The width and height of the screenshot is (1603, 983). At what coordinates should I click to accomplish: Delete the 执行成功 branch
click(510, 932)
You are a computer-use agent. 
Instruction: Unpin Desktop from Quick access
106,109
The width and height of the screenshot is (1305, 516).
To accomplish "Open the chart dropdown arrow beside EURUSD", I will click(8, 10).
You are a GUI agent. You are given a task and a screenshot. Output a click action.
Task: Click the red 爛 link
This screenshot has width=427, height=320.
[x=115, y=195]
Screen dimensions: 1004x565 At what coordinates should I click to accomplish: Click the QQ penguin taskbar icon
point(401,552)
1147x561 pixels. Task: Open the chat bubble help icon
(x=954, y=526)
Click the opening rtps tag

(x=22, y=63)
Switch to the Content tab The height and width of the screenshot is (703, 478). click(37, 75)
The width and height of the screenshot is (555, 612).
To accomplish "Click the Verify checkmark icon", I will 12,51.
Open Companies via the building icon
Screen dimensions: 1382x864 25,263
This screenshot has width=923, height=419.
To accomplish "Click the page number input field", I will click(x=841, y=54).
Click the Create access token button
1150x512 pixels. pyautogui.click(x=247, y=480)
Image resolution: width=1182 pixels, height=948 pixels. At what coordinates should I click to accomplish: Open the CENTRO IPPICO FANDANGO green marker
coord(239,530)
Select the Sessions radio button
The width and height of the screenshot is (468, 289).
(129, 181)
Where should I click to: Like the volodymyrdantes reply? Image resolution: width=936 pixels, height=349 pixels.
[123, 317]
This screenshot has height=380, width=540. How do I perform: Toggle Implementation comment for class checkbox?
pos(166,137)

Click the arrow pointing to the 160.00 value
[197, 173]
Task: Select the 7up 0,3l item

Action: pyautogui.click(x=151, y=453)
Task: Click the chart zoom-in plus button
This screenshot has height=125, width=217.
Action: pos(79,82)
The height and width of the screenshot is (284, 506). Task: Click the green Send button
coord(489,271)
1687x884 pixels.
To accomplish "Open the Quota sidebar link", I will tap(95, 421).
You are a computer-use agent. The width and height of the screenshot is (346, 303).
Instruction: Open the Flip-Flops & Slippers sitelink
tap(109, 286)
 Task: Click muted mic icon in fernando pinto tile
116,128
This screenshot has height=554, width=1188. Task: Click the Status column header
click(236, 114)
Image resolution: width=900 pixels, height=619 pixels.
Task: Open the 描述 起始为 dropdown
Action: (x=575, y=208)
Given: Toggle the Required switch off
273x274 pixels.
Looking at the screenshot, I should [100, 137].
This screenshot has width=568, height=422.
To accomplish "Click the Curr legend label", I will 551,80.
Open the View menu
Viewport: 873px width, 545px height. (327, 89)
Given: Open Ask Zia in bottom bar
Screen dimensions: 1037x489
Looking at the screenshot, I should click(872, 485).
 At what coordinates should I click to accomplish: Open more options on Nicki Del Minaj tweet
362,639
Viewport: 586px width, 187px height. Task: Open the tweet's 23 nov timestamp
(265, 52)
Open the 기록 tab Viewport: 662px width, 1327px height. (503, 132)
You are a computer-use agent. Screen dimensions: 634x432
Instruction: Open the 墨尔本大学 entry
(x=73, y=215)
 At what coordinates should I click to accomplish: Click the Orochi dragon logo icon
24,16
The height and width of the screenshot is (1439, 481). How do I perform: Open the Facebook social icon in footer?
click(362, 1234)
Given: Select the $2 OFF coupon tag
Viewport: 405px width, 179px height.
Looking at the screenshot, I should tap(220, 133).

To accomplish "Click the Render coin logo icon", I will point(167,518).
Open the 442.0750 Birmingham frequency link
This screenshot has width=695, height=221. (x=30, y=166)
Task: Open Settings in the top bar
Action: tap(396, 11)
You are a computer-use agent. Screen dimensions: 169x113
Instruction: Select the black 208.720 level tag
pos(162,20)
◆ ◆ ◆ ◆
## TASK STATEMENT
Determine how many lines of the material include the string "agent", and give only the resulting number.

## REPLY
5